Dr Gee, a senior lecturer in the sociology of sport, co-wrote the book with Professor Steven Jackson from the University of Otago.

It examines several examples spanning sport celebrity, professional sport leagues, beer advertising and indigenous cultures, exploring the links between sport, masculinity, promotional and consumer culture.

“Our primary focus was the representation of masculinity in sport-related advertisements, and how it contributes to one of the most hotly debated sociocultural concepts of our era: a contemporary crisis of masculinity. We interrogate the existence, nature and potential effects of a ‘crisis’ by examining the power of sport-related promotional culture and advertising in the reproduction and negotiation of what ‘real men’ are and the impact on social attitudes, beliefs and private experiences.

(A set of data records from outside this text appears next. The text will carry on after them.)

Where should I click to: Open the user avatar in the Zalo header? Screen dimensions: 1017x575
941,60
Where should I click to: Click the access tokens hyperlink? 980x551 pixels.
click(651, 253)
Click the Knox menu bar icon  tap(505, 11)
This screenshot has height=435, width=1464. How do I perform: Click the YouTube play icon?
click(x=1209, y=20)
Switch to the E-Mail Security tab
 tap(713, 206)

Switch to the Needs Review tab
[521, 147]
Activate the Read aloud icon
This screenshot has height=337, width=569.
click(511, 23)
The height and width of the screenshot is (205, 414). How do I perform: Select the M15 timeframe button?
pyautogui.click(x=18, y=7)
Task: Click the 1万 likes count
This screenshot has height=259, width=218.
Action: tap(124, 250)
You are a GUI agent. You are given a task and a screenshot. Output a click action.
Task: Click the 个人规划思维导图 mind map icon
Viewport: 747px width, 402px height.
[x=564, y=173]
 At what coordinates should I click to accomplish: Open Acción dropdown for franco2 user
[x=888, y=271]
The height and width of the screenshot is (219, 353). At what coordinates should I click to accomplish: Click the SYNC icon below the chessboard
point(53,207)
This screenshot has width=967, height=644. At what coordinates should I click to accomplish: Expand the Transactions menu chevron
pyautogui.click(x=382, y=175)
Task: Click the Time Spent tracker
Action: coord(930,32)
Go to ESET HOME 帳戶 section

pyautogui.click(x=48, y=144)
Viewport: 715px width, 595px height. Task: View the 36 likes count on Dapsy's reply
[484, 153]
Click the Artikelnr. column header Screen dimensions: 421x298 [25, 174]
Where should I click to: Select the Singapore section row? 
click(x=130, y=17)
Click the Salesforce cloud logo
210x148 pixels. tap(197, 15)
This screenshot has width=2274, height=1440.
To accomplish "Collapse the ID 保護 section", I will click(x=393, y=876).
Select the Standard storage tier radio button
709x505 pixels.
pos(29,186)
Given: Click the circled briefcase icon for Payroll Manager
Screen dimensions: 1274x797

“We present a diverse suite of case studies that uncover the ways in which sport’s connection to masculinity is both created and used by corporations and advertising executives that contribute to broader gender relations in society,” Dr Gee says.

The book illustrates how advertising and promotional campaigns reinforce particular forms of hegemonic masculinity while also accommodating new forms.

Sport, Promotional Culture and the Crisis of Masculinity will interest students and scholars in the fields of sociology of sport, media studies, marketing, gender and masculinity studies.

Dr Gee’s current research includes the role of alcohol as part of the entertainment experience of major sports events and the complex links between alcohol promotion, sports sponsorship, gendered identities, and drinking cultures.

Professor Jackson is a former President of the International Sociology of Sport Association and specialises in the socio-cultural analysis of sport with a research focus on globalisation, national identity and the media.